[Given instruction A] Echo the rows below, starting at the line that contains "You are a GUI" and running through the last line of the rows, with both ends included. Omit the pictures from your answer.
start Text
General SQL-style Operations on Cursors in SPL

 

After we retrieve data from the data source as a cursor in SPL, we can perform all SQL-style operations on the cursor, such as filtering, aggregation, inter-column calculations, sorting, grouping & aggregation, getting top-N & intra-group top-N, distinct, post-grouping distinct, and join to name a few. According to when the execution begins, there are delayed calculation and immediate calculation. In this essay, we take the large file as data source to explain how to achieve those operations on a SPL cursor.

1.   Filtering

A filtering operation selects records that meet the specified condition (s) from a data table.

Example: Get scores of students in class 10 from the following student scores table Students_scores.txt. The first row of the file contains column names, and detailed data begins from the second row, as shown below:


A

1

=file(“E:/txt/Students_scores.txt”).cursor@t()

2

=A1.select(CLASS==10)

3

=A2.fetch()

A1   Retrieve data from the specified file as a cursor; @t option reads the first row as column headers.

A2   Select records of class 10, which is a delayed calculation.

A3   Fetch desired records from A2’s cursor (Assume the selected records can fit into the memory, otherwise we must specify the number of rows to be fetched at a time), and, until now, the filtering action attached to the cursor begins to be executed.
end Text
start Data records
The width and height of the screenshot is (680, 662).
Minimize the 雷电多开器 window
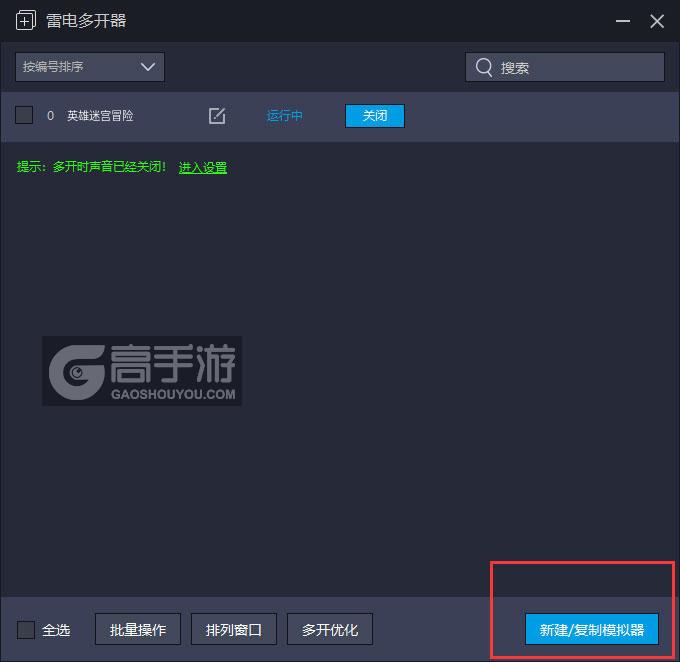622,21
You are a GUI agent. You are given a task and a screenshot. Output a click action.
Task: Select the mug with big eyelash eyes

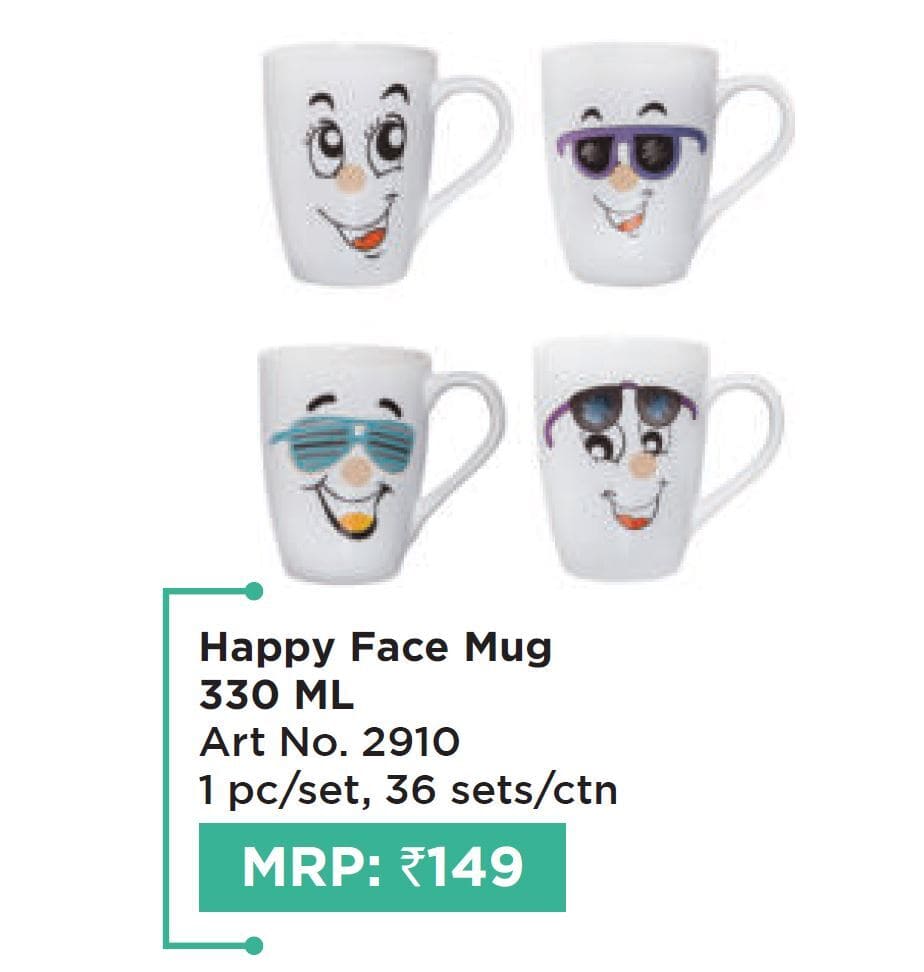[x=384, y=166]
end Data records
[Given instruction B] Proceed with the text on SQL-style operations on SPL cursors from the point where it stops.

[Right answer A]
You are a GUI agent. You are given a task and a screenshot. Output a click action.
Task: Select the mug with big eyelash eyes

[x=384, y=166]

[Right answer B]
2.  Aggregation

An aggregate operation summarizes data in a table.

Example: Calculate the average Chinese score, the highest math score, and the total English score on all students.


A

1

=file(“E:/txt/Students_scores.txt”).cursor@t()

2

=A1.total(avg(Chinese),max(Math),sum(English))

A1   Retrieve data from the specified file as a cursor; @t option reads the first row as column headers.

A2   Calculate the average Chinese score, the highest math score, and the total English score, which are immediate calculations.

There are no aggregate functions, such as sum, avg and count, directly performed on a cursor since you can only traverse a cursor once and cannot execute aggregate functions one by one. The total function is used to achieve multiple aggregates on a cursor within one traversal.

 

3.   Inter-column calculations

The inter-column calculation performs a specific operation involving values of multiple columns.

Example 1: Calculate each student’s total score based on the student scores table.


A

1

=file(“E:/txt/Students_scores.txt”).cursor@t()

2

=A1.derive(English+Chinese+Math:total_score)

3

=A2.fetch(100)

A1   Retrieve data from the specified file as a cursor; @t option reads the first row as column headers.

A2   Add a column named total_score to A1, whose values are sums of values in English, Chinese, and Math columns. The derive action is a delayed calculation.

A3   Fetch the first 100 records from A2’s cursor, and, until now, the derive action attached to the cursor begins to be executed.

Below is A3’s result:

Example 2: Get the evaluation result for each student’s Chinese score based on the student scores table.


A

1

=file(“E:/txt/Students_scores.txt”).cursor@t()

2

=A1.derive(if(Chinese>=90:"Excellent",Chinese>=80:"Good",Chinese>=60:"Pass","Fail"):Chinese_evaluation)

3

=A2.fetch(100)

A1   Retrieve data from the specified file as a cursor; @t option reads the first row as column headers.

A2   Add a column named Chinese_evaluation to A1, whose values are Excellent, Good, Pass and Fail when the Chinese score is above 90, above 80, above 60 and below 60 respectively. The derive action is a delayed calculation.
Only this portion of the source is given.